- Work to complete: Rewrite the listing below with each "Task" changed to "Goal", leaving everything else as it is. Omit the pictures.

Item-finding records
☆ ☆ ☆ ☆ ☆ ☆ ☆

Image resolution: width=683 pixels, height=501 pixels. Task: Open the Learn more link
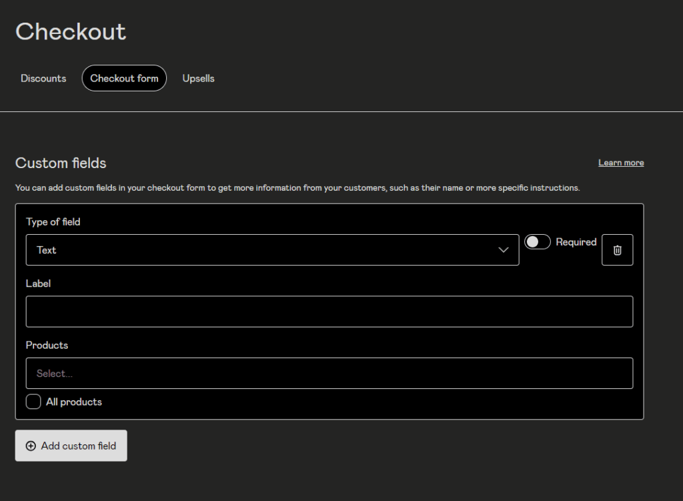click(621, 163)
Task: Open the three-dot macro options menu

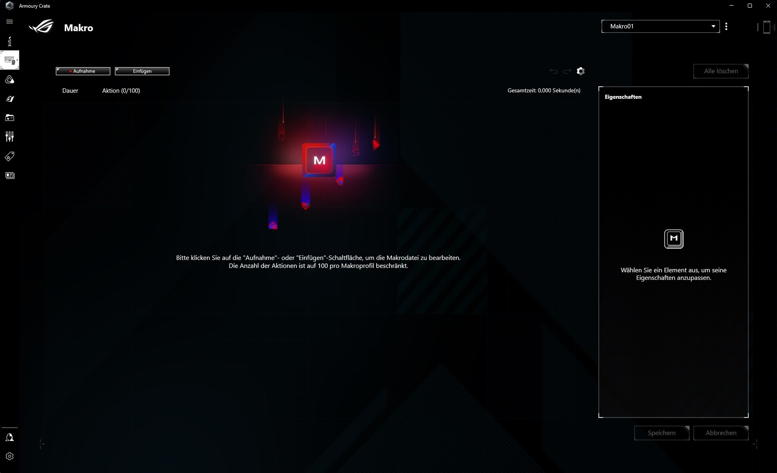Action: (726, 26)
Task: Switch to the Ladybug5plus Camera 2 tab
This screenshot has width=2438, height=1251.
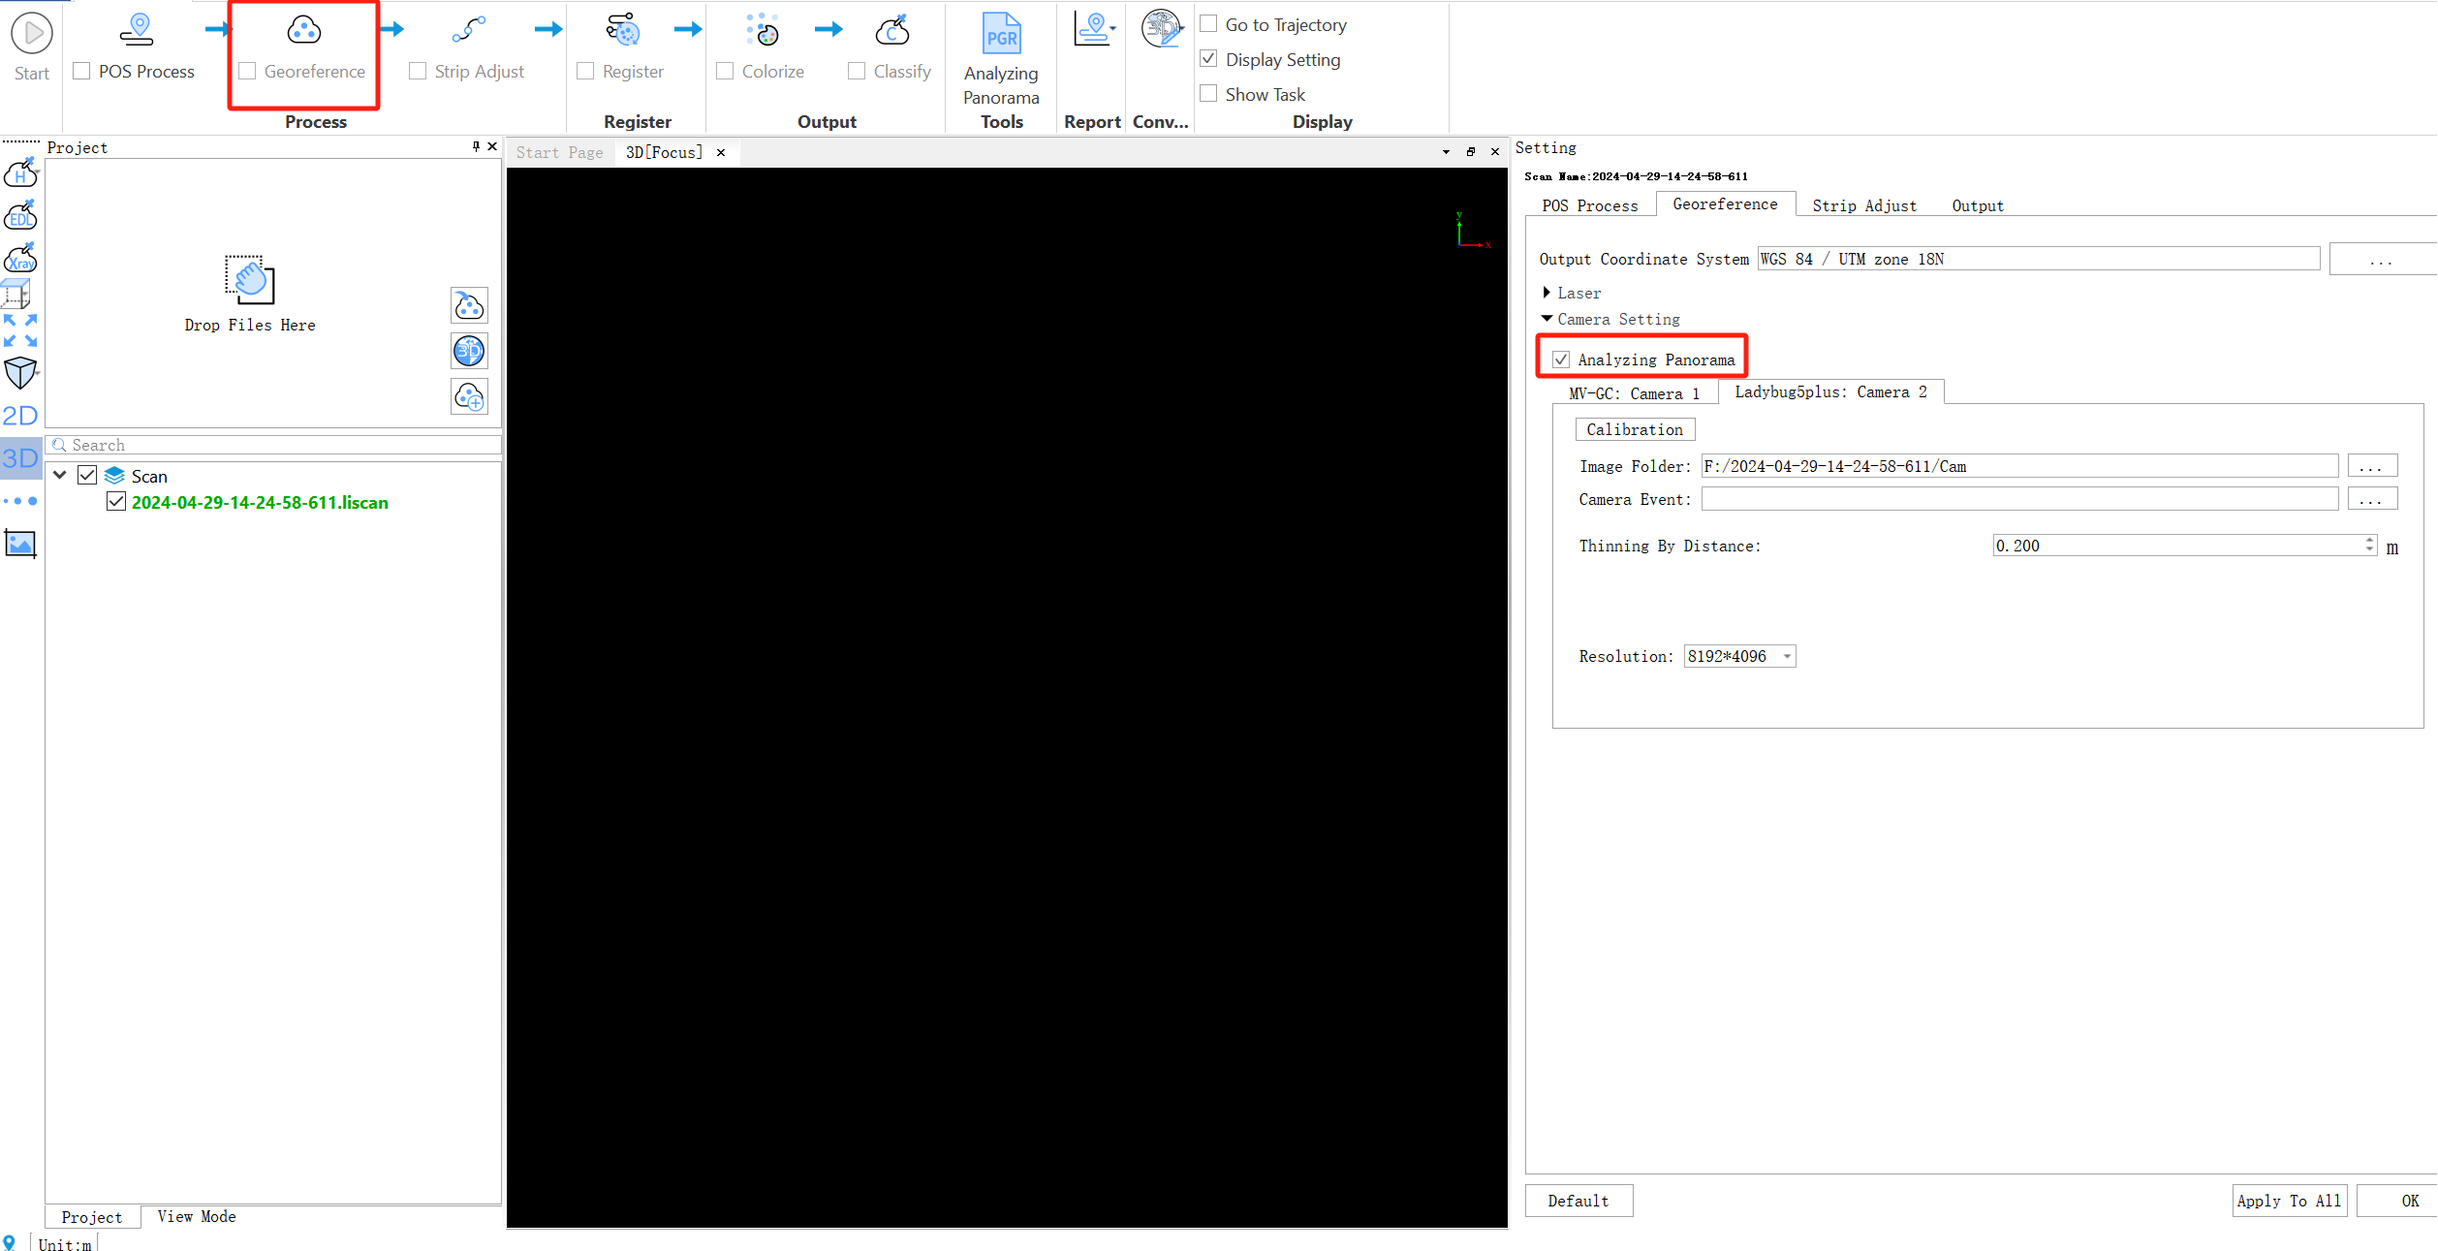Action: pos(1831,391)
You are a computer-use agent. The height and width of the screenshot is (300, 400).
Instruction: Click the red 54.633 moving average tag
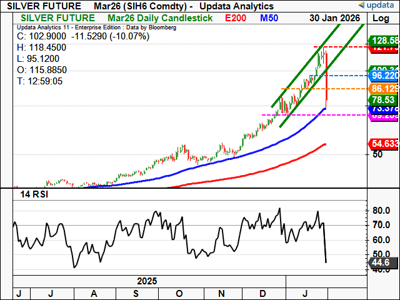[383, 144]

☆ ☆ ☆ ☆ ☆ ☆ ☆

- Written response:
Image resolution: width=683 pixels, height=501 pixels. Goal: Open the Learn more link
click(621, 163)
Goal: Open the three-dot macro options menu

Action: (726, 26)
Goal: Switch to the Ladybug5plus Camera 2 tab
This screenshot has width=2438, height=1251.
Action: pos(1831,391)
You are a computer-use agent. The height and width of the screenshot is (300, 400).
Instruction: Click the red 54.633 moving average tag
[383, 144]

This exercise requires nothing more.